WHAT TO DO = In the flower show text, rewrite the passage between "Sarah Eberle, a" and "House Plants' exhibition.", inclusive, replacing "Gold Medal" with "Silver Medal".

PAGE EXCERPT =
This year is the first time the show has been held in September after the traditional May event was cancelled in 2020 and delayed this because of the pandemic.
Peter was part of the team that was awarded Best In Show for their work of a garden in the Chinese city of Guangzhou designed to celebrate the city’s journey from the most polluted in China to one of the cleanest since 2005.
Features in the winning Guangzhou Garden include a woodland dell for fresher air, an “active air wall” for purifying the atmosphere and a calming pool. Other features included shelters made from fast-growing recyclable Moso bamboo for people to gather in, with trees and shrubs including dawn redwood, Scots pine, field maple and birch.
Ed Wall, Academic Portfolio Lead for Landscape Architecture and Urbanism, said,
“It is fantastic to see Landscape Architecture graduates from Greenwich recognised with such awards, demonstrating the range of excellence in landscape teaching – that ranges from strategic landscape plans as exquisitely detailed gardens - over the last 50-years.”
Sarah Eberle, a Chelsea Flower Show regular, led the project that claimed a Gold Medal in the Best Sanctuary Garden category. The garden, titled The Psalm 23 Garden, is inspired by the landscape of Dartmoor, where Sarah grew up, and takes the form of a place of sanctuary, a haven.
Morris Winby, a BA year 2 student in Landscape Architecture was also involved with the show through work with Mak Gilchrist and the Edible Bus Stop and their 'Pharmacy of House Plants' exhibition.
Morris says,
“Along with my brother and some help from Fatfox Mushrooms, we created a musical score based around the ambience of bio-sonification to go alongside the exhibition and to be used for a short film currently being made. We recorded hundreds of field recordings during a cycle tour I did around the UK for two months over summer, to then be able to accurately emphasise the overarching idea of biophilia in the project.
“It felt like after my portfolio last year where parts resolved around the question of 'Sound and Architecture', that this was a real-life experience that came to fruition! Hopefully some more things will come of it too.”

STORED DATA =
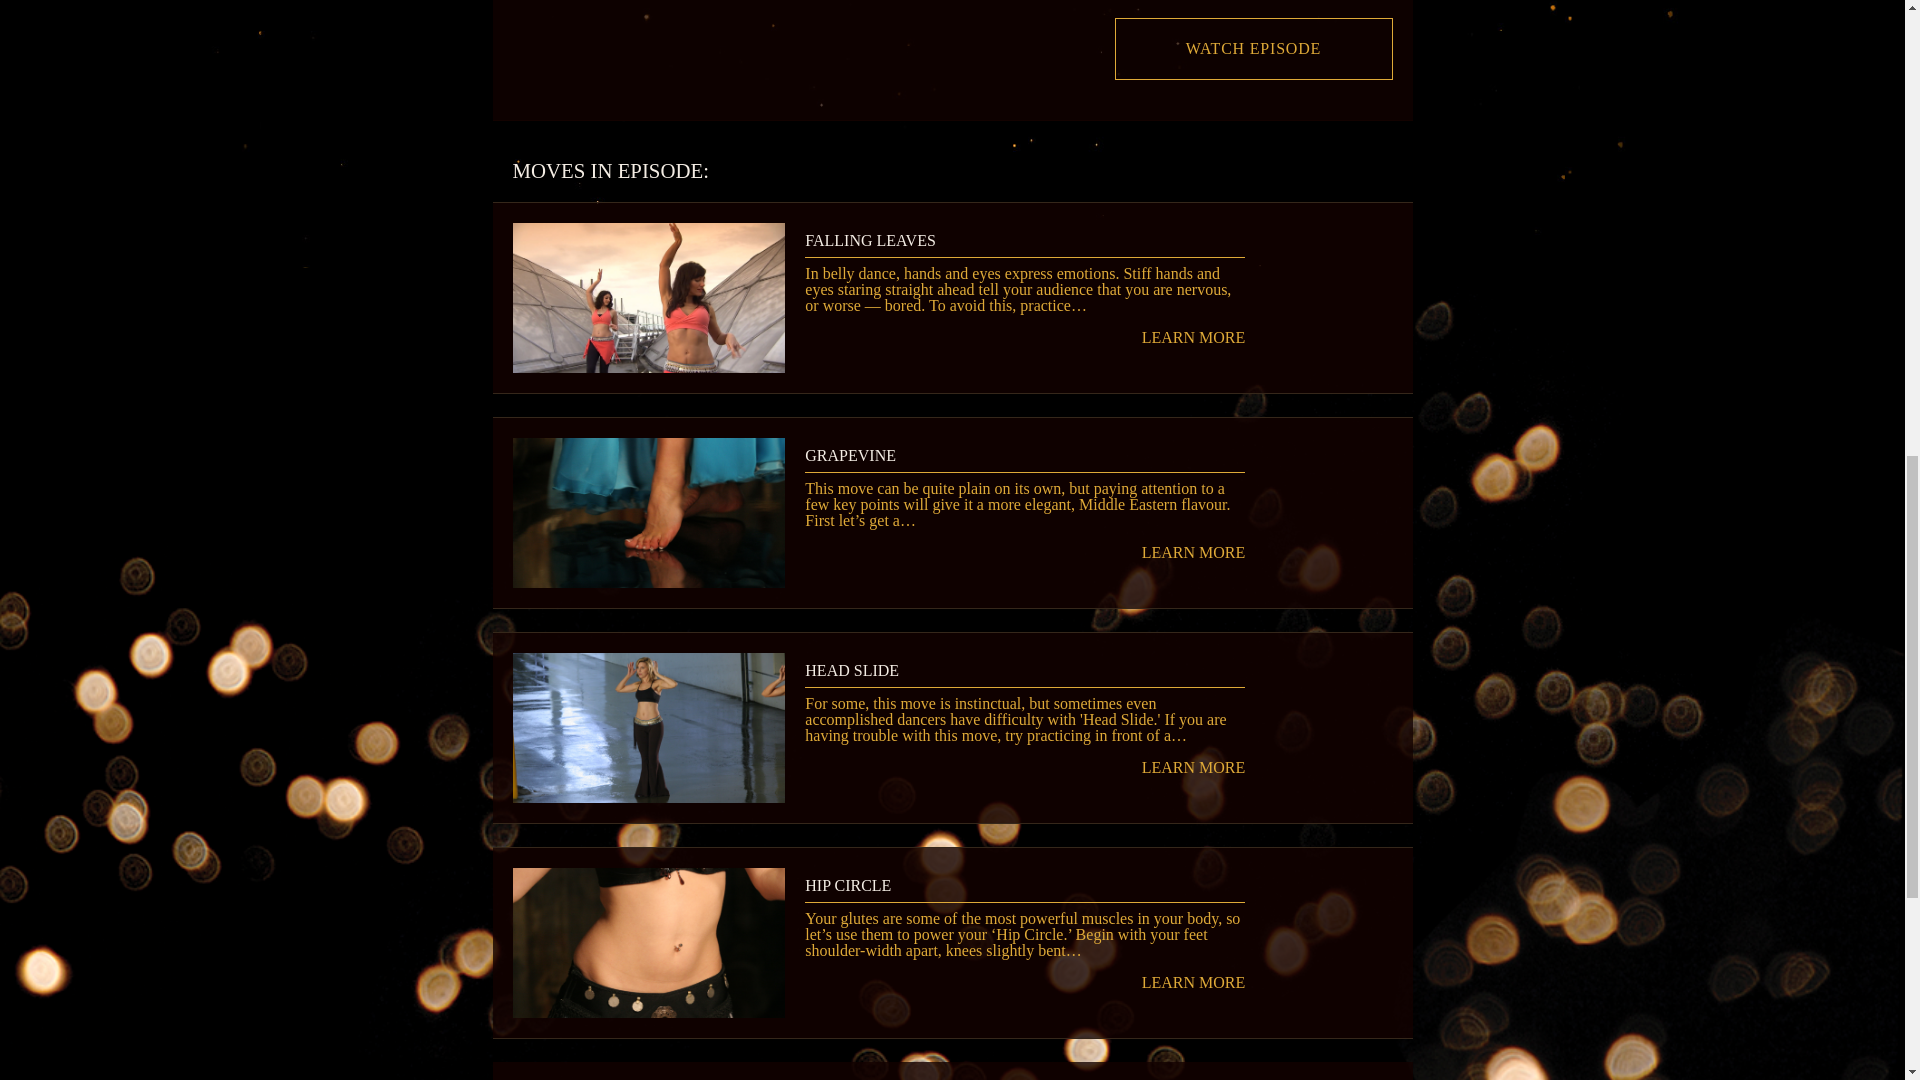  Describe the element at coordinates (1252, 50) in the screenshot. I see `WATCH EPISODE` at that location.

--

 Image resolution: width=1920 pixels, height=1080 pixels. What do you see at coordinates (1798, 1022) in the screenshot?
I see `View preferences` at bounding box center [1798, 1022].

WRITTEN RESPONSE =
Sarah Eberle, a Chelsea Flower Show regular, led the project that claimed a Silver Medal in the Best Sanctuary Garden category. The garden, titled The Psalm 23 Garden, is inspired by the landscape of Dartmoor, where Sarah grew up, and takes the form of a place of sanctuary, a haven.
Morris Winby, a BA year 2 student in Landscape Architecture was also involved with the show through work with Mak Gilchrist and the Edible Bus Stop and their 'Pharmacy of House Plants' exhibition.